根据https://github.com/ShannonAI/glyce 配置好 glyce
运行Code/tokenize_sequence.py 生成Data/traintest/sim/glyce/SIGHAN中的数据
下载google driver中的模型参数文件夹ecspell_checkpoint
script.sh 文件中修改地址 CHECKPOINT=./ecspell_checkpoint/ecspell
运行scripe.sh 报错找不到checkpoint-19500，于是将train_baseline.py line304 修改为 logger.info(f"{os.path.join(args.load_pretrain_checkpoint, 'results', 'checkpoint')}")
再次运行scripe.sh，报错如下 File "/home/admin/code/spelling_check/ECSpell/Code/data_processor.py", line 71, in call return BatchEncoding(batch_outputs, tensor_type="pt") File "/home/admin/miniconda3/envs/ecspell/lib/python3.7/site-packages/transformers/tokenization_utils_base.py", line 209, in init self.convert_to_tensors(tensor_type=tensor_type, prepend_batch_axis=prepend_batch_axis) File "/home/admin/miniconda3/envs/ecspell/lib/python3.7/site-packages/transformers/tokenization_utils_base.py", line 724, in convert_to_tensors "Unable to create tensor, you should probably activate truncation and/or padding " ValueError: Unable to create tensor, you should probably activate truncation and/or padding with 'padding=True' 'truncation=True' to have batched tensors with the same length.
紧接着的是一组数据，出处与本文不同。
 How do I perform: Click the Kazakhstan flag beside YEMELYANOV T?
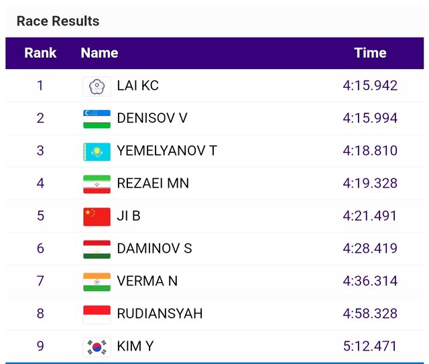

经过排查发现训练数据没有padding，因此在IterableDatasetShard后，数据为空。请问是不是数据使用或者哪里出了问题呢？

希望您可以抽空检查一下代码，下载下来试试能不能跑通，或者提供一份详细的readme文件来指导操作。

Jul 18 '22 09:07 LiyiLily

很抱歉给您带来这么大的困扰，最近修改相关稿件再加上另外投稿确实事情比较多，预计会在1-2周内更新仓库。另外也希望提供更完整的报错信息，从目前提示来看，暂时无法定位错误来源。

Jul 21 '22 12:07 aopolin-lv